Except for the pictures, retype the records that follow exactly.

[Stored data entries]

++++++++

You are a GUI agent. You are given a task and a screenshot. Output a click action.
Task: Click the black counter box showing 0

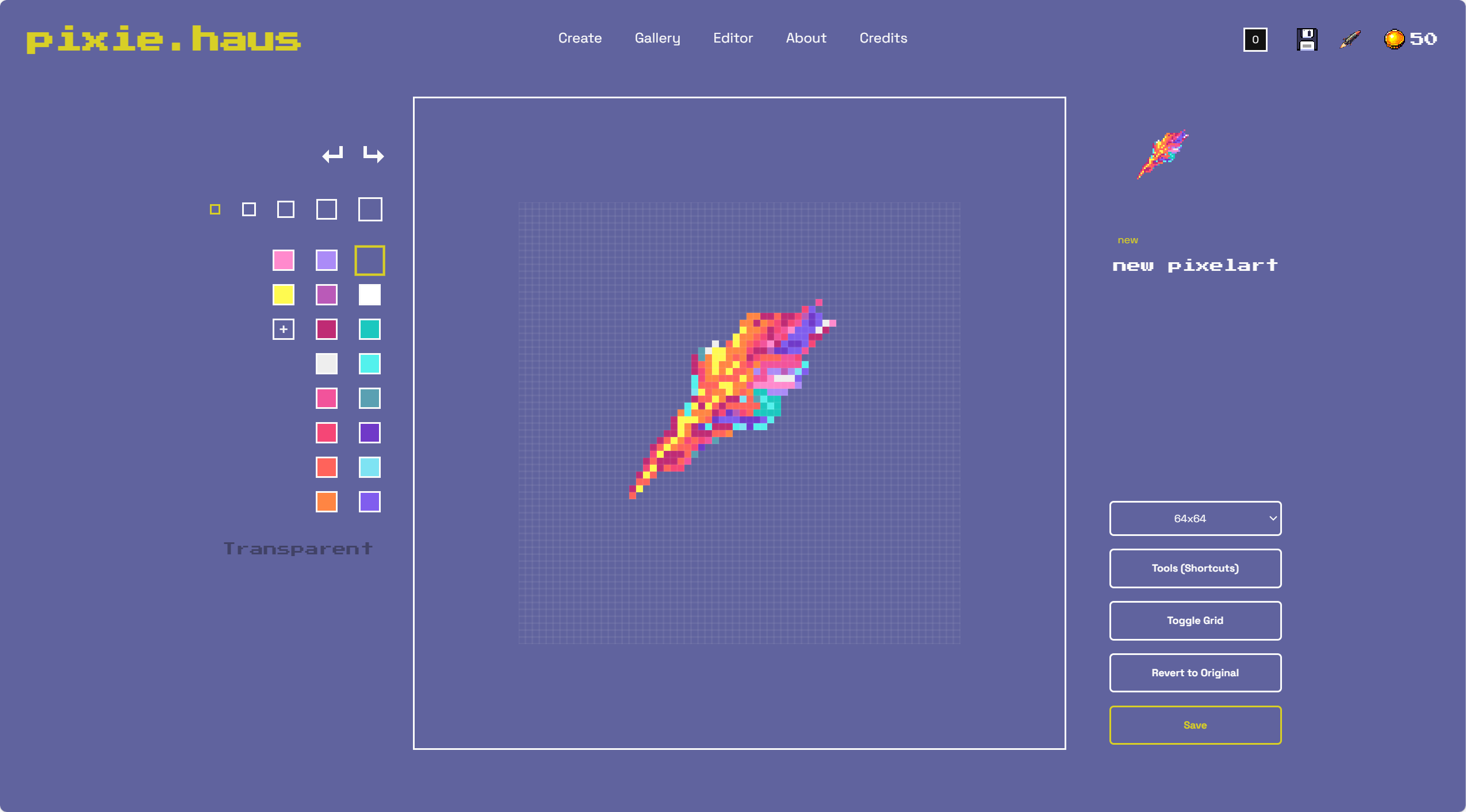click(x=1255, y=40)
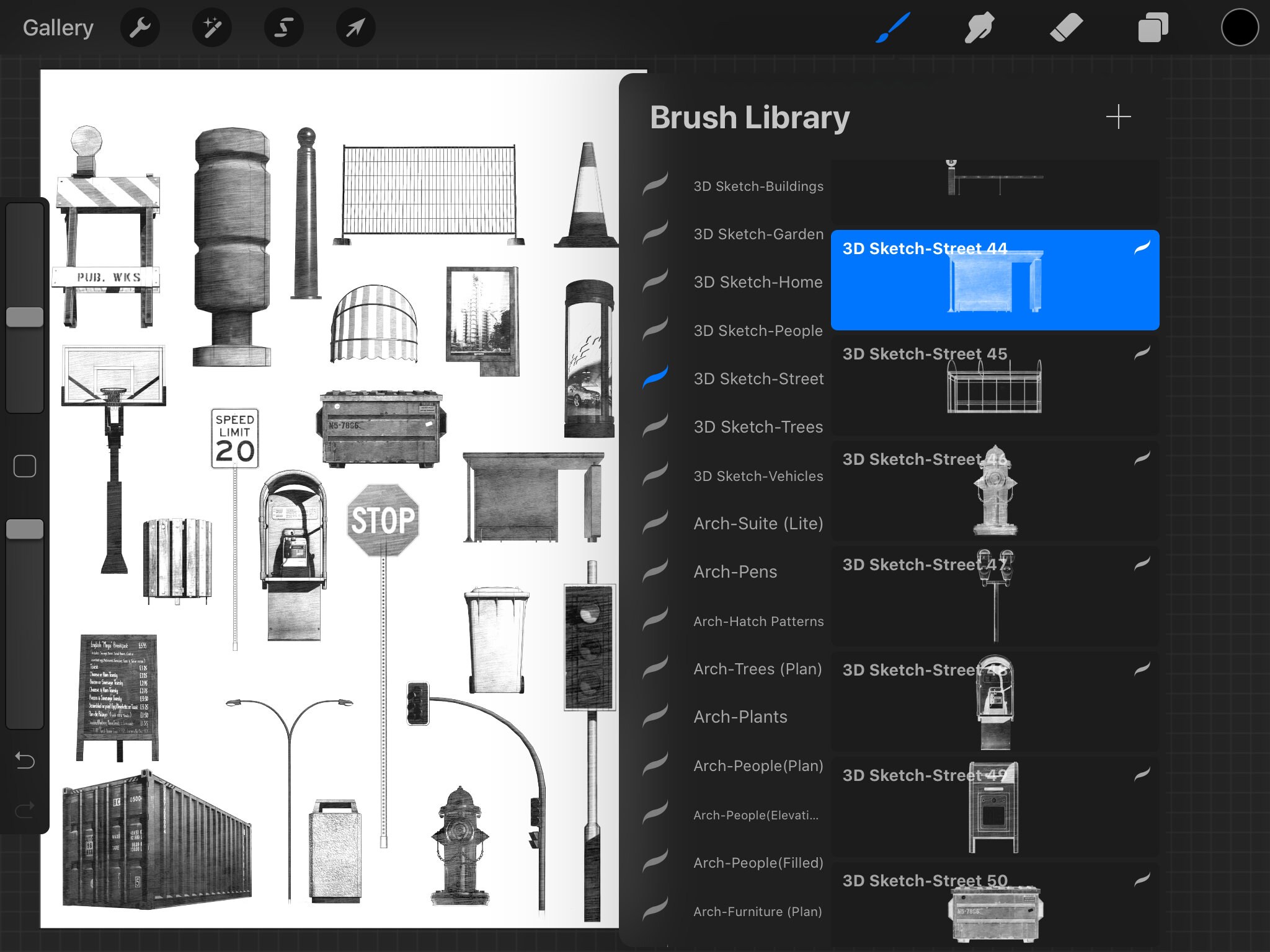The width and height of the screenshot is (1270, 952).
Task: Select the Transform arrow tool
Action: click(355, 27)
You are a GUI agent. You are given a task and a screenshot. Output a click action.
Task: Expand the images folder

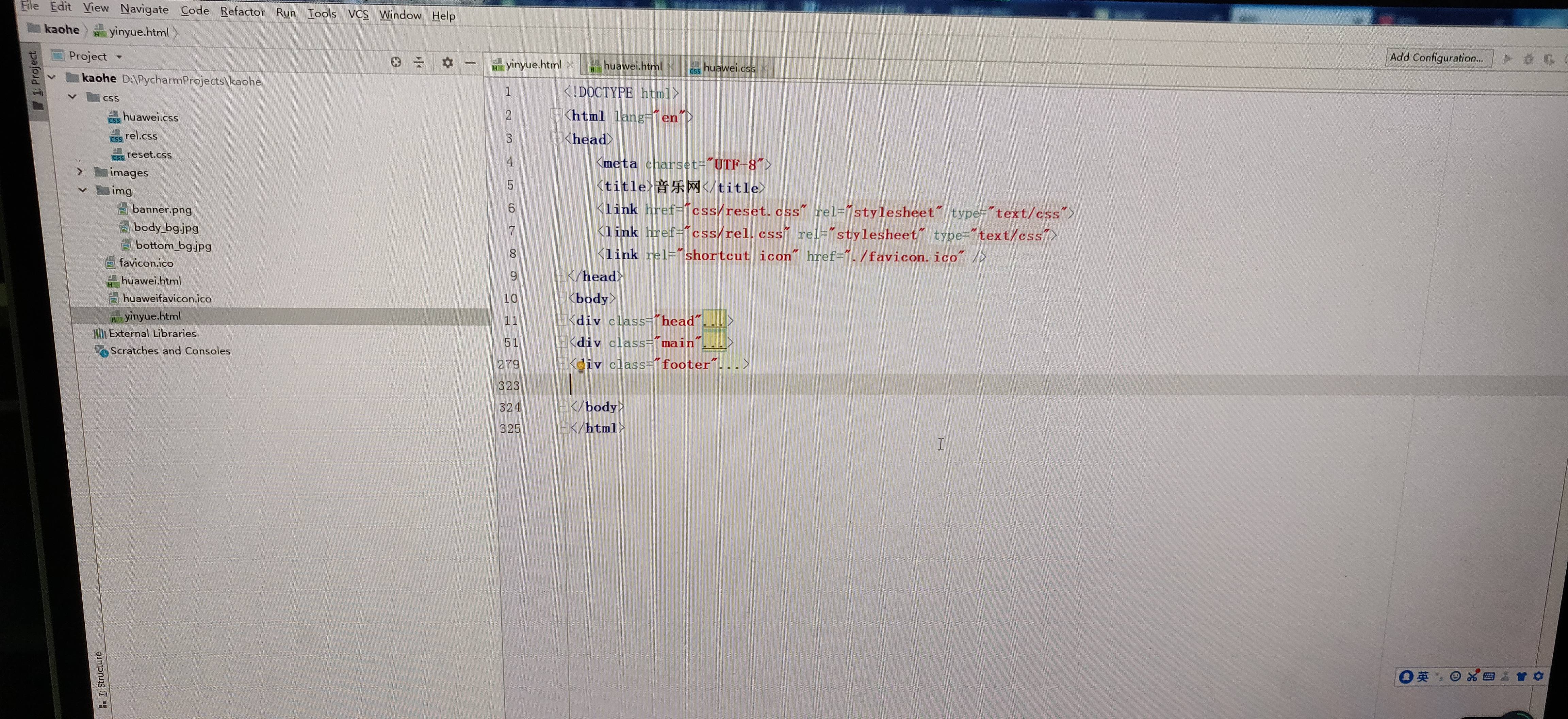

++++++++

YOUR SOLUTION
You are a GUI agent. You are given a task and a screenshot. Output a click action.
Task: Click the black counter box showing 0

click(x=1255, y=40)
The width and height of the screenshot is (1270, 952).
Task: Select the Transform arrow tool
Action: click(355, 27)
You are a GUI agent. You are given a task and a screenshot. Output a click action.
Task: Expand the images folder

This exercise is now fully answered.